Bedbugs started showing up en masse in 2000 and have increased rapidly, he said. They tend to show up in hotels.

“Hotels tend to act as collection points for bedbugs,” Kells said.

Grant Anderson, University coordinator of residential life, said there have been no reports of bedbugs at the University.

Kells said other campuses are experiencing infestations.

“University dorms are not off limits,” he said.

There often is a misconception that bedbugs are related to poverty, Kells said.

“It’s not the social-economic issue; it’s just the level of attention to detail,” he said.

People who tend to clean on a more regular basis have a higher chance of noticing the small bugs.

Bedbugs range from a quarter-inch to three-eighths of an inch or smaller, are very flat and move quickly.
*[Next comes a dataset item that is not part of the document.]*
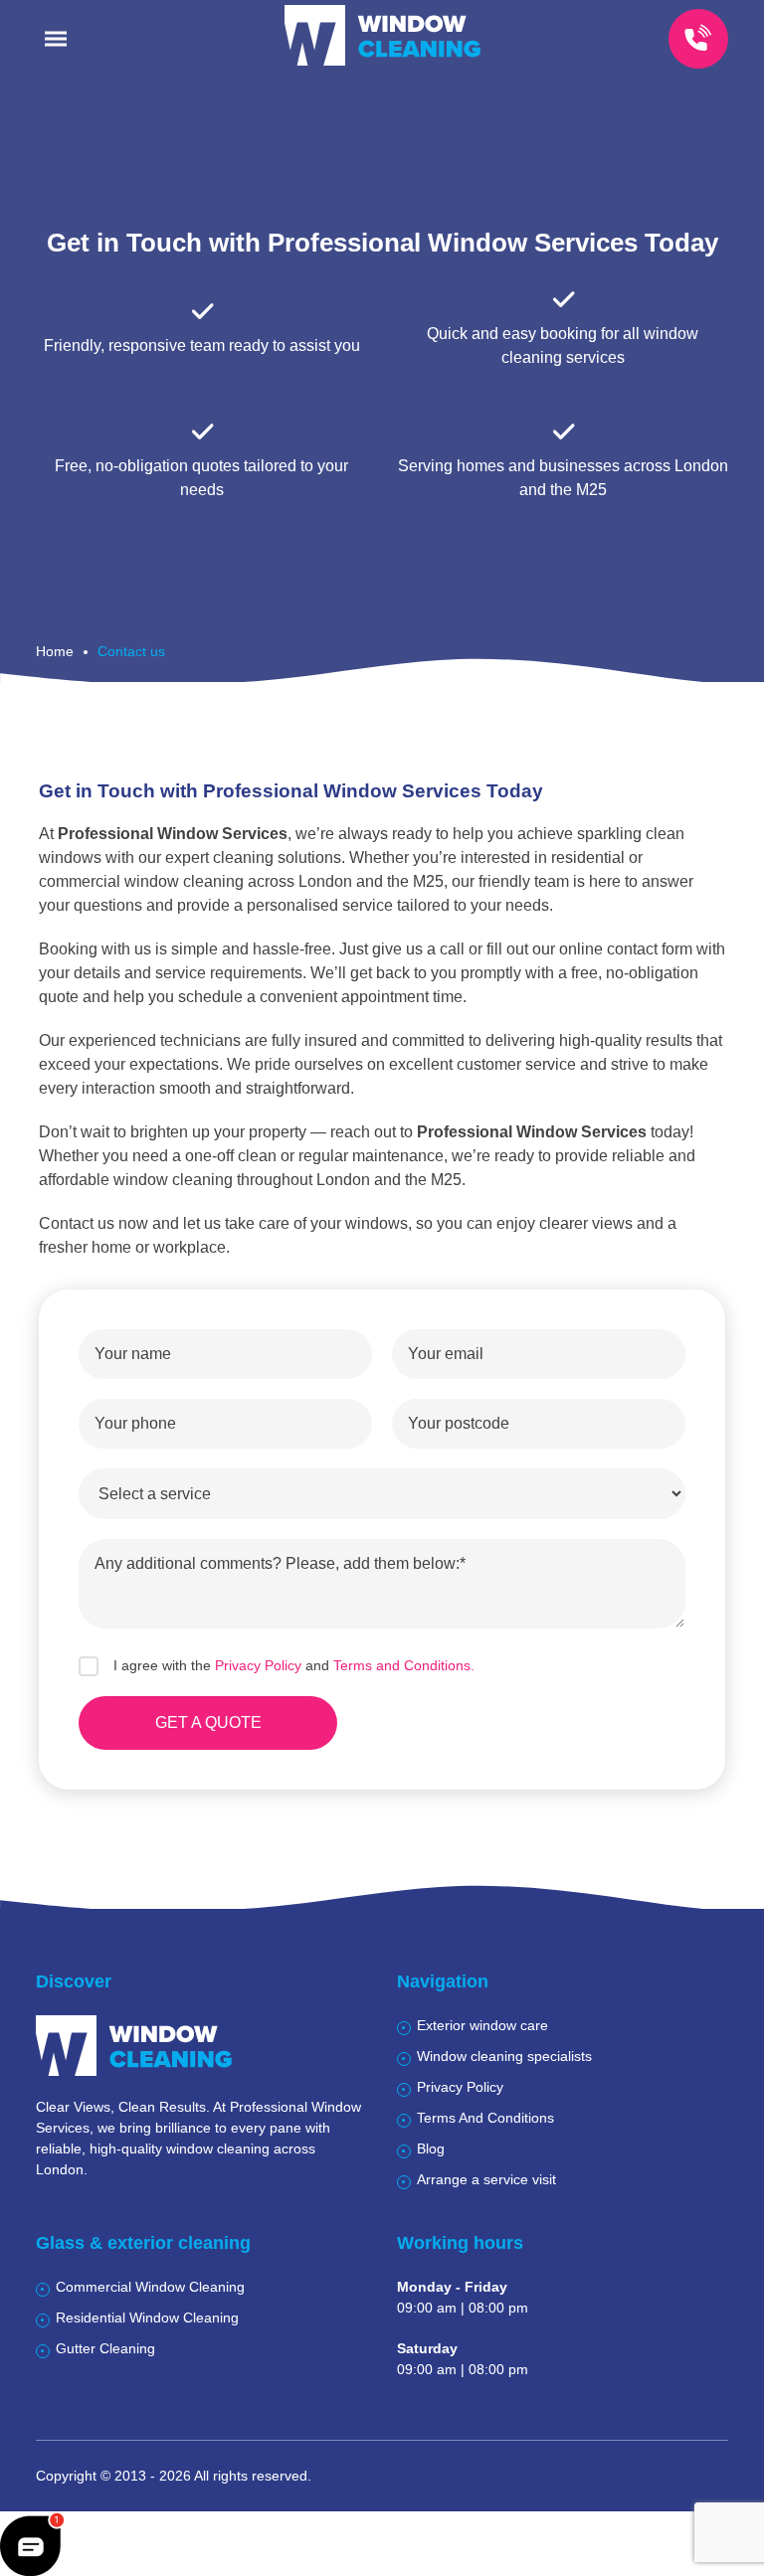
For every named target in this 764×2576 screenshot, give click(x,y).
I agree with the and (294, 1665)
Kells said people become suspicious of the bugs when they notice mysterious bites, often in a row, when they wake up. He said that while some people experience bumps from the bugs, others have no reaction.

The best way to get rid of bedbugs is to call a professional pest control company, he said.

Rick Standish, president of Professional Pest Control in Minneapolis, said that in the past he would only hear about bedbug cases every few years, but now he hears about them every few months.

Kells said that so far bedbugs have not been scientifically proved to be a carrier of diseases but that most of the work on bedbugs was done in the 1960s and 1970s.

“We’ve had literally a whole generation of entomologists come through who have never seen a bedbug,” he said.